MOSKAU taz | Als Juri Luschkow gestern wie üblich kurz vor acht Uhr im Rathaus eintraf, lag der Ukas aus dem Kreml schon auf dem Tisch. Mit sofortiger Wirkung enthob Präsident Dmitri Medwedjew den Moskauer Bürgermeister seines Amtes. Entlassungsgrund: "Vertrauensverlust seitens des Präsidenten der Russischen Föderation".

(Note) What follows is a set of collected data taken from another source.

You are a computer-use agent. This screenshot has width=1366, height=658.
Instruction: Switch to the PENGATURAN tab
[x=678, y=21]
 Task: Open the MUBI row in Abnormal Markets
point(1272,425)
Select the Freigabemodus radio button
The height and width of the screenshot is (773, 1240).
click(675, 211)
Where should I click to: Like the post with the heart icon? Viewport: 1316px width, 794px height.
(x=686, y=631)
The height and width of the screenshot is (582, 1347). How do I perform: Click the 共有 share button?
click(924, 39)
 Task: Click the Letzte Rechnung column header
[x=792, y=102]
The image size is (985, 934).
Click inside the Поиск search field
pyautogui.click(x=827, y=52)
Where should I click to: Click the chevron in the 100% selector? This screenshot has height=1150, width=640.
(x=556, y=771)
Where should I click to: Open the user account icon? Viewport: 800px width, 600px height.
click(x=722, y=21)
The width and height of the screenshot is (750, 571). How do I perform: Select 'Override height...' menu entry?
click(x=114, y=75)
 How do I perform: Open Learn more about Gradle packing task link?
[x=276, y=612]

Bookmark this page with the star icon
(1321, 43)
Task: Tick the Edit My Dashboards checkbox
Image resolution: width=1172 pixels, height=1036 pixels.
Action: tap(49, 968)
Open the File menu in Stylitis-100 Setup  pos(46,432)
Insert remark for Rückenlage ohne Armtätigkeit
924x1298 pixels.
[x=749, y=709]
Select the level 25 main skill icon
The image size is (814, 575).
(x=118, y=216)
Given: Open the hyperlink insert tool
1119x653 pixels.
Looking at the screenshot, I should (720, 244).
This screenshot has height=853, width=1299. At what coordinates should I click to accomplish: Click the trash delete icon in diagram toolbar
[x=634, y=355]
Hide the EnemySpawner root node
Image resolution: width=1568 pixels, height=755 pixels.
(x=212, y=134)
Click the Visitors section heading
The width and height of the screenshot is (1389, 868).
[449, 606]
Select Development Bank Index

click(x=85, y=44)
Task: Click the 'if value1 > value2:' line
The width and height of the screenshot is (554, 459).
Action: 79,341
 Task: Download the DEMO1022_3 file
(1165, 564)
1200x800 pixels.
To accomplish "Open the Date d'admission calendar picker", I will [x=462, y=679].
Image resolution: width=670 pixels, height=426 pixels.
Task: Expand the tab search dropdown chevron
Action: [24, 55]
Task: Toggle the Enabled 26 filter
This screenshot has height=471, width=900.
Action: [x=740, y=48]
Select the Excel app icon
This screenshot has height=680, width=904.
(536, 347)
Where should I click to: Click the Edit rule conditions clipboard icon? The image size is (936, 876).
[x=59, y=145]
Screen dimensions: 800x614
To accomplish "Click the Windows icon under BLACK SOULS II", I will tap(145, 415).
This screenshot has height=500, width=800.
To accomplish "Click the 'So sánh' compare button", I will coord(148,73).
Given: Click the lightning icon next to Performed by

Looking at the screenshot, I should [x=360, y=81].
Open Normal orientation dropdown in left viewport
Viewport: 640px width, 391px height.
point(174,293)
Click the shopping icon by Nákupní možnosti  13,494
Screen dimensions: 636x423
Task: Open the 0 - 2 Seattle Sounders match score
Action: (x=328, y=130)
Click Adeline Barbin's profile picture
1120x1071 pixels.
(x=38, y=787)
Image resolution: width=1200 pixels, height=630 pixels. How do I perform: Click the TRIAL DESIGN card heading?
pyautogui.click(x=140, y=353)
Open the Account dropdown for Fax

Der Konflikt schwelt schon seit Wochen. Der Kreml forderte Luschkow mehrfach auf, freiwillig das Amt zu räumen. Letzte Woche zog sich dieser in sein Chalet in Kitzbühel zum Nachdenken zurück. Danach soll er in Moskau den Vorschlag des Kreml, den Vorsitz im Föderationsrat, der Länderkammer der Duma, oder die Leitung des Olympia-Unternehmens Olimpstroi als Entschädigung für das Moskauer Amt zu übernehmen, abgelehnt haben. Um sein Gesicht zu wahren, blieb Medwedjew nichts anderes übrig, als den Widerspenstigen zu feuern.
Seit August hatte der Kreml eine beispiellose Schmutzkampagne gegen Luschkows Klan geführt. Die gelenkten TV-Sender brachten Sendungen, in denen der Bürgermeister und seine Unternehmerfrau Jelena Baturina der Korruption und des Amtsmissbrauchs bezichtigt wurden. Die Informationen waren für Moskauer nicht neu. Sie wissen, dass Luschkows Klan die Stadt wie ein Fürstentum regiert. Luschkow suchte darauf Unterstützung bei der Staatspartei Vereinigtes Russland, vor allem aber bei Premier Wladimir Putin, den er offen als einzig geeigneten Präsidentschaftskandidaten 2012 in der hauseigenen Presse hofierte. Putin hielt sich aber bedeckt und half Luschkow nicht.
Unklar ist, warum Moskaus Machtapparat zur offenen Konfrontation überging. Der Korruptionsvorwurf träfen auch auf viele andere Regionalchefs zu. Überdies wäre Luschkows Amtszeit ohnehin im Juni 2011 abgelaufen. Beobachter vermuten, dass es sich bei der Kampagne um einen Fehlstart gehandelt haben könnte, der auf Unstimmigkeiten zwischen den Teams Medwedjews und Putins hindeute. Beide Seiten würden das Moskauer Erbe gern antreten, können sich aber nicht einigen.
Spekuliert wird auch, dass Medwedjew durch die frühzeitige Ernennung eines hörigen Kandidaten seinen Verbleib 2012 im Amt sichern möchte.